Société

Le projet de rénovation de la Samaritaine en partie validé

Par Noémie Bonnin, France Bleu Paris Région vendredi 11 avril 2014 à 18:08

La Samaritaine
La Samaritaine © Fotolia.com

Le tribunal administratif de Paris a validé vendredi l'un des deux permis de construire du grand projet de rénovation de la Samaritaine. Deux associations de défense du patrimoine demandaient leur annulation.

Les travaux de la Samaritaine vont donc se poursuivre, décision du tribunal administratif de Paris, ce vendredi. Il valide l'un des deux permis de construire du propriétaire, LVMH. Il y sera construit des bureaux, des magasins, un hôtel de luxe mais aussi une centaine de logements sociaux et une crèche. Au total les investissements sont de 450 millions d'euros. Le projet est porté par le cabinet d'architectes japonais Sanaa, qui a notamment construit le Louvre-Lens. Mais ces travaux sont contestés par deux associations de défense du patrimoine, qui ont donc porté l'affaire devant la justice.

Deux volets différents

Le premier ensemble d'immeubles, qui donne sur la Seine (encadrés par les rues de l'Arbre Sec et de la Monnaie), sera rénové entièrement à l'intérieur, mais les façades resteront, notamment la principale, celle où il est écrit en grandes lettres "Samaritaine ". Ces façades sont en fait classées au titres des Monuments Historiques. La justice a donc validé ces travaux.
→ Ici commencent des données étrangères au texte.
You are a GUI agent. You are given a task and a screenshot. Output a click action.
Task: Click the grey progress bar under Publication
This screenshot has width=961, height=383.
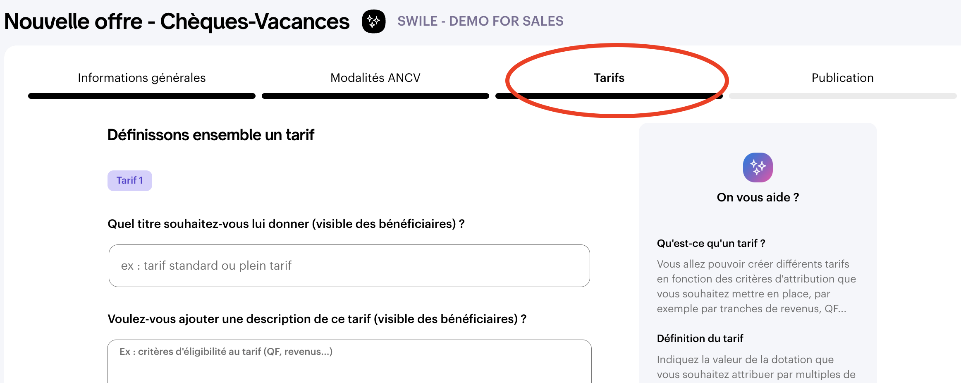coord(842,96)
Pour le deuxième ensemble, celui qui donne sur la rue de Rivoli, les travaux de démolition ont déjà commencé il y a plusieurs mois. L'ampleur des transformations est beaucoup plus grande. Vendredi le tribunal a cette fois reporté sa décision, à la fin du mois (29 avril).

"Le temps joue contre nous"

Les associations de défense du patrimoine sont dépitées, car c'est cet ensemble qui va le plus être transformé et les travaux sont déjà très avancés. Le projet ressemblera à un grand cube blanc ondulé, "un rideau de douche ", dénonce l'association SOS Paris, qui regrette que l'on casse l'homogénéité du quartier. La fin des travaux est prévue courant 2016, voire 2017.